Immerhin: Die chinesischen Zahlen wecken die Hoffnung, dass die Volksrepublik sich auf dem langsamen, aber stetigen Weg zu Normalität befindet. Im ersten Quartal musste mit minus 6,7 Prozent der schlimmste Einbruch der Wirtschaft seit Maos Tod hingenommen werden. Der überraschende Anstieg von Chinas Exporten im April von 3,5 Prozent ist ein gutes Zeichen. Der Handelsbilanzüberschuss mit rund 45 Milliarden ebenfalls. Die Industrieproduktion ist bereits auf Vorjahresniveau. Westliche Analysten halten es sogar für möglich, dass China das Jahr mit einem positiven Wachstum zwischen einem und zwei Prozent abschließen kann.

Premierminister Li Keqiang vor dem Nationalen Volkskongress im März 2016Bild: Getty Images/AFP/G. Baker

Das ist auch gut für die deutsche Wirtschaft. Bisher haben Europa und Deutschland mehr in die USA exportiert als nach China. Das könnte sich in diesem Krisenjahr erstmals ändern: Während Europa angesichts der Corona-Pandemie zu Recht darüber nachdenkt, wie man die wirtschaftliche Abhängigkeit von China wieder verringern kann, könnte die Corona-Krise zunächst einmal zu einer noch höheren Abhängigkeit führen - ganz schlicht aus Mangel an Alternativen.

Lebt der Handelsstreit mit den USA wieder auf?

Das alles ist natürlich nur der Fall, wenn China eine zweite Viruswelle verhindern kann. Derzeit wird die Stadt Jilin im Nordosten des Landes aufgrund neuer Virus-Cluster weitgehend abgeriegelt. Und das, obwohl die Zahl der Infizierten mit 125 Personen im Vergleich zu europäischen und amerikanischen Städten gering ist. In Wuhan sorgt eine Handvoll Neuinfektionen sogar dafür, dass alle elf Millionen Bewohner bis zum 24. Mai getestet werden sollen.

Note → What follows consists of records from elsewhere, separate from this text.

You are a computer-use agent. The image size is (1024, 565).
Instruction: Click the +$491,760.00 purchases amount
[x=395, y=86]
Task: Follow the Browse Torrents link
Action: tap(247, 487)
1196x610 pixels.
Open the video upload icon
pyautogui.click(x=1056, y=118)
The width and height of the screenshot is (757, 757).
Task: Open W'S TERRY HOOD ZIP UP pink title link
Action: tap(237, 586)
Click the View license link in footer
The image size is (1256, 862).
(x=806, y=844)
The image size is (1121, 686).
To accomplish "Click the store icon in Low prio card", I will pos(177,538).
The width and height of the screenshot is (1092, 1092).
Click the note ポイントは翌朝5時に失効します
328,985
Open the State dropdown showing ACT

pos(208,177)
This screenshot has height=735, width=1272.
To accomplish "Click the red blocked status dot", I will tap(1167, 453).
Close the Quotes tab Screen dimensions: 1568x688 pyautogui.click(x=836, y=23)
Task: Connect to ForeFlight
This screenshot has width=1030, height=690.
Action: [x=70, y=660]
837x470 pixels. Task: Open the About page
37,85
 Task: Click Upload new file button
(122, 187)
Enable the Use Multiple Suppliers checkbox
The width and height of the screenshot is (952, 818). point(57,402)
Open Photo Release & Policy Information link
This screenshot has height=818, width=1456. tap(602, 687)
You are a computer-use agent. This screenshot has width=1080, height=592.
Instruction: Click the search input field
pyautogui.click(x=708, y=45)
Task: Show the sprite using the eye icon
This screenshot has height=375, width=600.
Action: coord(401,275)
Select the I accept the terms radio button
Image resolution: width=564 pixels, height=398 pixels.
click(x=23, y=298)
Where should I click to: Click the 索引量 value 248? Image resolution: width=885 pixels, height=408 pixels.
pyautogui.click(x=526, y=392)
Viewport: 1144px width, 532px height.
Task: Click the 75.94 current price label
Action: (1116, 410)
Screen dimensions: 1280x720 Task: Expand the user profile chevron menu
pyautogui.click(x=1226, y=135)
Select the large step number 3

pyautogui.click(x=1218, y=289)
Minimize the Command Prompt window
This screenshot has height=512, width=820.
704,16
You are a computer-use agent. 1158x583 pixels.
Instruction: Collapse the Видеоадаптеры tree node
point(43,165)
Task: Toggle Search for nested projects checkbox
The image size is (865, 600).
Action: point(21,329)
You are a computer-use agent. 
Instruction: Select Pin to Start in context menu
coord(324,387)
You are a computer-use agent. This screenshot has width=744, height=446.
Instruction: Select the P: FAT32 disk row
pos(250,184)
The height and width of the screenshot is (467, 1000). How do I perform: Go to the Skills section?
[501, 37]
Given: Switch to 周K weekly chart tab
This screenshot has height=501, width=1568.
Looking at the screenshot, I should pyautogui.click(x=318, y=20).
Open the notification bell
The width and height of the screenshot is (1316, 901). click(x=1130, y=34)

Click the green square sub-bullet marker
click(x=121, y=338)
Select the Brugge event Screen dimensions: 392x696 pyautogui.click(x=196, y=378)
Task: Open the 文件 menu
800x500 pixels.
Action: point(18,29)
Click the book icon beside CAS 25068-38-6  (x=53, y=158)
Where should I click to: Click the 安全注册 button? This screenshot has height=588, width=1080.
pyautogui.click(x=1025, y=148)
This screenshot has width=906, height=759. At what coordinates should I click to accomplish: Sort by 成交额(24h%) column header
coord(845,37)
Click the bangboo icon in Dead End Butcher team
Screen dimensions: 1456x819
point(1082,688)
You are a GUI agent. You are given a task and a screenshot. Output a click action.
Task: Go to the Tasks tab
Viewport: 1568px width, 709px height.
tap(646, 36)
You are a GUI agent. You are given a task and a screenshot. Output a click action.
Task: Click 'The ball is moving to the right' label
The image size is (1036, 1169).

Auch hier zählt vor allem die Symbolwirkung: Mit den scharfen Maßnahmen will Peking vor dem Nationalen Volkskongress noch einmal seine Entschlossenheit demonstrieren. Und es soll gezeigt werden, dass China nach wie vor die Mittel hat, das Virus umfassend einzudämmen - vor allem auch im Gegensatz zu den USA. Denn eines eint die Partei und alle Parlamentarier in diesem Jahr: der Nationalismus, der als Reaktion auf Trumps Anti-China-Parolen mehr denn je aufblüht. Angesichts dieser Stimmung ist es fraglich, ob die Einigung im Handelsstreit vom Januar den Sommer übersteht.

Unser Kolumnist Frank Sieren lebt seit über zwanzig Jahren in Peking.